Dividers are used when you have one component that runs way faster than another component, a common one being the RAM and FSB. In your BIOS, you'll either see a couple of options for running your RAM. It'll be either in fractions (3/4, 5/6) or speeds (133, 166,200). If your BIOS runs dividers with fractions, just take the FSB speed you are running and multiply it by the fraction to get the RAM speed you would get (ie. 250mhz fsb x 5/6 = 208mhz RAM). If your BIOS runs dividers with speed grades divide the speed grade by 200 (default fsb) and then multiply by FSB (ie. 250mhz fsb x 166/200 = 208mhz RAM). Memory dividers are great when you have a board that can handle really high FSB speeds but the RAM cannot be OCed as high as the FSB. Ideally it would be great to run a 1:1 speed ratio FSB to RAM, but since that is hard to achieve, dividers are the next best thing.

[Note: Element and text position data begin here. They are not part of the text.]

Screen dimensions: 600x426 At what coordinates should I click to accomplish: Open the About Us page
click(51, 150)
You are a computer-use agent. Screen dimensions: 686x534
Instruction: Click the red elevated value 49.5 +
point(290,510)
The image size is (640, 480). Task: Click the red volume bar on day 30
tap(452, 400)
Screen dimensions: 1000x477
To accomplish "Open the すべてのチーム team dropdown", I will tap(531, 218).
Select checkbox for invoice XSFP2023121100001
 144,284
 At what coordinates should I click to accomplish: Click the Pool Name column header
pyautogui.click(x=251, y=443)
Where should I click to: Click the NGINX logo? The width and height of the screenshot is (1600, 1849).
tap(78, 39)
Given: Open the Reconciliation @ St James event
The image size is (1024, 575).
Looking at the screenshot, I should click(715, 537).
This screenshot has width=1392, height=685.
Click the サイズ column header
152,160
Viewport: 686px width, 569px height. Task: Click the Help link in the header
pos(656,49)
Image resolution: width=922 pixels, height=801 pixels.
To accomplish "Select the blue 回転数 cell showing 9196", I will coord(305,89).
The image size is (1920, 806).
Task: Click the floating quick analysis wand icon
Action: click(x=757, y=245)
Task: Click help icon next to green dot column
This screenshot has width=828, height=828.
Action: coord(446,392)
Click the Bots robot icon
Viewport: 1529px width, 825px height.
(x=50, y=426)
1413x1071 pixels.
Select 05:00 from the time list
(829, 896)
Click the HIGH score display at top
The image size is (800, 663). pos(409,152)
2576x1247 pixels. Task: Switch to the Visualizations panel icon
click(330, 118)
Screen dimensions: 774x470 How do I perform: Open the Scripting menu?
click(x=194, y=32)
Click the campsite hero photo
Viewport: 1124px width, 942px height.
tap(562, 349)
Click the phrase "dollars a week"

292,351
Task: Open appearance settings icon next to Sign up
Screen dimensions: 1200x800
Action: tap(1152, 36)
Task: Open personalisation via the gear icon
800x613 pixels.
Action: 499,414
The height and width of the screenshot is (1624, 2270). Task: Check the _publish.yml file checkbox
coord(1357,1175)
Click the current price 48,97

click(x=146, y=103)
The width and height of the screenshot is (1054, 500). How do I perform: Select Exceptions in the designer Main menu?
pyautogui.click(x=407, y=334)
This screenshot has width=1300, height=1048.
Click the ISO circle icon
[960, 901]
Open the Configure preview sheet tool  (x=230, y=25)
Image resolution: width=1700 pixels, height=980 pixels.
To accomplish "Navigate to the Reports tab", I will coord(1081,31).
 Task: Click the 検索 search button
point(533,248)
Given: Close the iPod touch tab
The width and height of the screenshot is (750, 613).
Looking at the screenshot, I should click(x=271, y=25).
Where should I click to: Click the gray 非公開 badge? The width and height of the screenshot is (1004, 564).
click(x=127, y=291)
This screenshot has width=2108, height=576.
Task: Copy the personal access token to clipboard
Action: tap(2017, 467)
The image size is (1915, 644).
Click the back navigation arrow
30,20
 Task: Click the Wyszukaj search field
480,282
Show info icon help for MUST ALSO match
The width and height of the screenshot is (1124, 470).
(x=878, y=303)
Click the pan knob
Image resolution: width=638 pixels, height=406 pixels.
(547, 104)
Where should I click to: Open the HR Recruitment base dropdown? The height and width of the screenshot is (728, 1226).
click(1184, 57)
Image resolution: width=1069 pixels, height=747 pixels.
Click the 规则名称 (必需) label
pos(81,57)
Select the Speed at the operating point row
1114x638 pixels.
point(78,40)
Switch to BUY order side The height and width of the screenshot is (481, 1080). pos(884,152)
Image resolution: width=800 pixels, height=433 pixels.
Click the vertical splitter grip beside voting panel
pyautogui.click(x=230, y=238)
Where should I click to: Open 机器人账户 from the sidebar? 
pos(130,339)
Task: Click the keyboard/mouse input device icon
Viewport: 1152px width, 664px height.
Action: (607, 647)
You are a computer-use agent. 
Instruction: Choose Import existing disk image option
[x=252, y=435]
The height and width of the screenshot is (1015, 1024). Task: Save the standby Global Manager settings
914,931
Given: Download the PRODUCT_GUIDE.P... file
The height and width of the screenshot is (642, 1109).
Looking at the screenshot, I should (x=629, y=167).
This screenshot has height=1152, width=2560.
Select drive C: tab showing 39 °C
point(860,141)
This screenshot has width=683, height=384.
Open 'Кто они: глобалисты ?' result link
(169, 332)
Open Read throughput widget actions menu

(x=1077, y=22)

here's how the overclocking guide defines RAM dividers.

CPU/RAM Ratio, FSB/RAM Divider, etc - This allows you to run your mobo and CPU at a different clock speed than your memory. However, generally w/ AMD boards, a ratio of 1 (1:1, 3/3, 4/4, 5/5, etc) will yield the best performance. Running your mobo and CPU at 200mhz FSB w/ a memory ratio of 6:4 (memory running at 133mhz) will not be very advantageous.
now i don't fully agree with this because i can gain more performance out of my current proc by running a 133 divider at tighter memory timings rather than running slightly looser timings and a higher memory speed.